Early flu symptoms include:

  • A sharp increase in temperature
  • Headaches and muscle pain
  • Chills
  • Dry cough, accompanied by pain in the chest
  • Aches throughout the body
  • General weakness

Is it flu or cold?

Colds are often confused with the flu, with people mistaking one for the other. Remember that flu is a relatively harmless disease that usually passes quickly, is easily cured, and rarely causes complications. In contrast, the illness caused by the influenza virus is more severe and can lead to complications such as pneumonia.Let me now explain to you the difference between the two illnesses. I mean their symptoms.

Onset of the disease

A cold typically comes on gradually, while the flu attacks suddenly. Symptoms of cold start with a scratchy or sore throat, followed by nasal congestion, runny nose, sneezing, and coughing. The flu in most cases is sudden and severe. 

Body temperature

A cold may not cause a rise in body temperature every time, but it's almost guaranteed with the flu.

Weakness

People with a cold can usually continue working or studying, but those with the flu often need to stay in bed.

Chills

Chills are uncommon with a cold, but common with the flu.They occur as a result of the body's response to infection. The chills with the flu are usually abrupt and can be quite intense. Chills caused by a cold are milder and come on gradually. 

Muscle aches

Muscle aches are rare with a cold, but more common with the flu.

Sneezing

Sneezing is common with a cold, but not typical for the flu.When you have a cold, sneezing is often one of the earliest symptoms. When sneezing occurs with the flu, it is often accompanied by a dry cough and congestion. 

Cough

A cough caused by a cold usually doesn't interfere with daily life, but with the flu, it often does.

Headache

Headaches are not always present with a cold, but are almost guaranteed with the flu.

Flu Treatment

Most people recover from the flu on their own. However, those with severe symptoms or with other medical conditions should get medical help.


For those with mild symptoms, it's recommended to:


  • Stay home to avoid infecting others.
  • Rest.
  • Drink plenty of water.
  • Manage other symptoms, such as fever.
  • Seek medical help if symptoms worsen.

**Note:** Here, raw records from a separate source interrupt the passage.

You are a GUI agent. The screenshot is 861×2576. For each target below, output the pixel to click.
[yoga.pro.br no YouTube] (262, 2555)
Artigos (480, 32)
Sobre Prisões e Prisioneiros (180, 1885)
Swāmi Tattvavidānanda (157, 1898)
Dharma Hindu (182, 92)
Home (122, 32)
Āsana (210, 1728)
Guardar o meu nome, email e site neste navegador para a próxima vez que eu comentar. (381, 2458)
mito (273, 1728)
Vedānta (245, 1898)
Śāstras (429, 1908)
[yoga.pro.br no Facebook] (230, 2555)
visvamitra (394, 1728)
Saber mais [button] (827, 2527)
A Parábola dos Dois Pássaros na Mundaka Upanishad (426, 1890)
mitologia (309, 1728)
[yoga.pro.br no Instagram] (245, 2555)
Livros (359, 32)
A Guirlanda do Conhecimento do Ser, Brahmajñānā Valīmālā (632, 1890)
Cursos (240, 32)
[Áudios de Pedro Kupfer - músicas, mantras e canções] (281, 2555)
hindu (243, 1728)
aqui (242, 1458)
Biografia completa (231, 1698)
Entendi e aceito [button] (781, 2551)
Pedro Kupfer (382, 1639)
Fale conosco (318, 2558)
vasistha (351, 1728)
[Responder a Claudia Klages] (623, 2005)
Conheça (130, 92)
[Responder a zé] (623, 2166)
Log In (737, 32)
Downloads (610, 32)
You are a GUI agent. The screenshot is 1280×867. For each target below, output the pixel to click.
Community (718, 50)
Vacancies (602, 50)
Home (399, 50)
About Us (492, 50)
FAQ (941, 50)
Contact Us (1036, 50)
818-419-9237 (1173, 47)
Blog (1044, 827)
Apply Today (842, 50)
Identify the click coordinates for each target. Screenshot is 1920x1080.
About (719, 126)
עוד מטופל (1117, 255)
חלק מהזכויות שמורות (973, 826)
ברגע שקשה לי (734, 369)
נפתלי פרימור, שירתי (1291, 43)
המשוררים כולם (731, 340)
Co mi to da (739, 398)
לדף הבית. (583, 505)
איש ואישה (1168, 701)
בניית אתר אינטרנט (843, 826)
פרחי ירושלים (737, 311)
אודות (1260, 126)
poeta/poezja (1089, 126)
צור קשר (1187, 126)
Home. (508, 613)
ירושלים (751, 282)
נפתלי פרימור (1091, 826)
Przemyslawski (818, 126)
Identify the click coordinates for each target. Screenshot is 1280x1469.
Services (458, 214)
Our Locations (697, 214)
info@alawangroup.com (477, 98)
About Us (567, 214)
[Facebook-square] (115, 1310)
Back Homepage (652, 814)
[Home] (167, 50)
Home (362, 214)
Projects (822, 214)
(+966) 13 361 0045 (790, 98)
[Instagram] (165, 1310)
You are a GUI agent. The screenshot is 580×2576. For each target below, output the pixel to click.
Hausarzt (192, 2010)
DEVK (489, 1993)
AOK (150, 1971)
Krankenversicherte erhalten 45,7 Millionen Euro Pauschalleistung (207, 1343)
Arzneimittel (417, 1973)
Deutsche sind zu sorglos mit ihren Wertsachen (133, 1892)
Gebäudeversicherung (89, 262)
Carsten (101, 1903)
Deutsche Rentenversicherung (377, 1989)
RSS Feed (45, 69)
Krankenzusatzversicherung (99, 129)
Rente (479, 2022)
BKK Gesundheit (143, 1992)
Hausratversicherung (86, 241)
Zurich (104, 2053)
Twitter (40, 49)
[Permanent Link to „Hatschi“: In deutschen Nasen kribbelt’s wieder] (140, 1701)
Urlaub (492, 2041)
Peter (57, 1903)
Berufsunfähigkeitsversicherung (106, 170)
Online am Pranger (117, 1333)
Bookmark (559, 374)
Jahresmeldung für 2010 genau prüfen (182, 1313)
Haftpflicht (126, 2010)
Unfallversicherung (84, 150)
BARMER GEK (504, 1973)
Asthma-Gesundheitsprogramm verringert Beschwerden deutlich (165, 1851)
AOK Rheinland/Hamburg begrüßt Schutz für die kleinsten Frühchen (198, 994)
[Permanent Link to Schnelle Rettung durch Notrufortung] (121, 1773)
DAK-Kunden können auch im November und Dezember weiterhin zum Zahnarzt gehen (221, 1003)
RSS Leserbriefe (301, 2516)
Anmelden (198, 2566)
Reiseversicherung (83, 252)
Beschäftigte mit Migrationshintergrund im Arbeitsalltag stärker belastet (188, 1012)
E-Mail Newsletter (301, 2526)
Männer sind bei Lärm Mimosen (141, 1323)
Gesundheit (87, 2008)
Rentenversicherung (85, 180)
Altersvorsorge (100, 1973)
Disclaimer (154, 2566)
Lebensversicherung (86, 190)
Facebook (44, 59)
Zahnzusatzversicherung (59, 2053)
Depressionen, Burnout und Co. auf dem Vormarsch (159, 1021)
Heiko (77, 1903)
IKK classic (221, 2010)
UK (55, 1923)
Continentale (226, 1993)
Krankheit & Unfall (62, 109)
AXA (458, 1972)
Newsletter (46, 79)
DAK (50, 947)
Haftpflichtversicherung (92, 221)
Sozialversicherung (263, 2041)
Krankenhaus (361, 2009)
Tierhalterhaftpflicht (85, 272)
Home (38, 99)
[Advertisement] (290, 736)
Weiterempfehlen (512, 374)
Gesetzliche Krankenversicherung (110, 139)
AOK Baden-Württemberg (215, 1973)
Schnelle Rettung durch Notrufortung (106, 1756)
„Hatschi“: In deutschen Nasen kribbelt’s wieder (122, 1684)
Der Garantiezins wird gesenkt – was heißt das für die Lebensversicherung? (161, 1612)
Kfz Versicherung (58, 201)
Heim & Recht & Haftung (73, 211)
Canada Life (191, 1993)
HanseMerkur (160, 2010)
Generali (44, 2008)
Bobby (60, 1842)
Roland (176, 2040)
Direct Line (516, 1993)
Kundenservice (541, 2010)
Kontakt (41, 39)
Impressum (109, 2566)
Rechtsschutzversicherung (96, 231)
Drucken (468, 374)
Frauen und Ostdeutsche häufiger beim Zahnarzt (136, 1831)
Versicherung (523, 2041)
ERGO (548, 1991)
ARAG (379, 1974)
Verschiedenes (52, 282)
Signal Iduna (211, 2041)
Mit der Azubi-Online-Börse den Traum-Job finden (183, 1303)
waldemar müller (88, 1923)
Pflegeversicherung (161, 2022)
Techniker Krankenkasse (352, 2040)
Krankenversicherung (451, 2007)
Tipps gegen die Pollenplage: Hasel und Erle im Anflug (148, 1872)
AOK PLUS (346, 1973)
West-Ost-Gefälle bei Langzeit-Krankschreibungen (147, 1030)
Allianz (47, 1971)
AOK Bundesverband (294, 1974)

High-risk individuals or those experiencing severe symptoms should receive antiviral medications promptly. Also, call your doctor if you are pregnant woman, have chronic diseases or undergoing chemotherapy. Although I describe a cold as a mild illness, untreated, its consequences can be as severe as the flu.

Effective treatments for colds

If you have a cold, expect to be sick for one to two weeks. However, this doesn't mean you have to suffer through it. Your body may run a fever, but it's also possible to have a cold without one. These remedies and methods can help you feel better:


  • Your body needs rest to heal. So, stay home in bed.
  • Drink plenty of water, juice, light broth to ease nasal congestion. Do not drink  alcohol, coffee, and caffeinated sodas, as they can worsen dehydration.
  • Gargle with salt water to relieve a sore throat. You can also try sore throat sprays, lozenges, or throat lozenges.
  • Use nasal drops and sprays to alleviate congestion. For infants, experts recommend instilling a few drops of saline solution to ease symptoms.
  • Honey can help ease coughs in adults and children. Add it to hot tea.
  • If you have a vaporizer, use it to increase moisture in the air, which also helps relieve congestion. Remember to change the water daily and clean the device.
  • Adults and children aged 5 and older can take over-the-counter decongestants, antihistamines, and pain relievers to alleviate symptoms. However, they won't prevent colds or shorten their duration, and most have side effects. So, consult your doctor before taking any.
  • Remember to wash your hands often and ventilate yor room.

And most importantly, if you notice that your condition is worsening, avoid self-medication and immediately consult a doctor instead.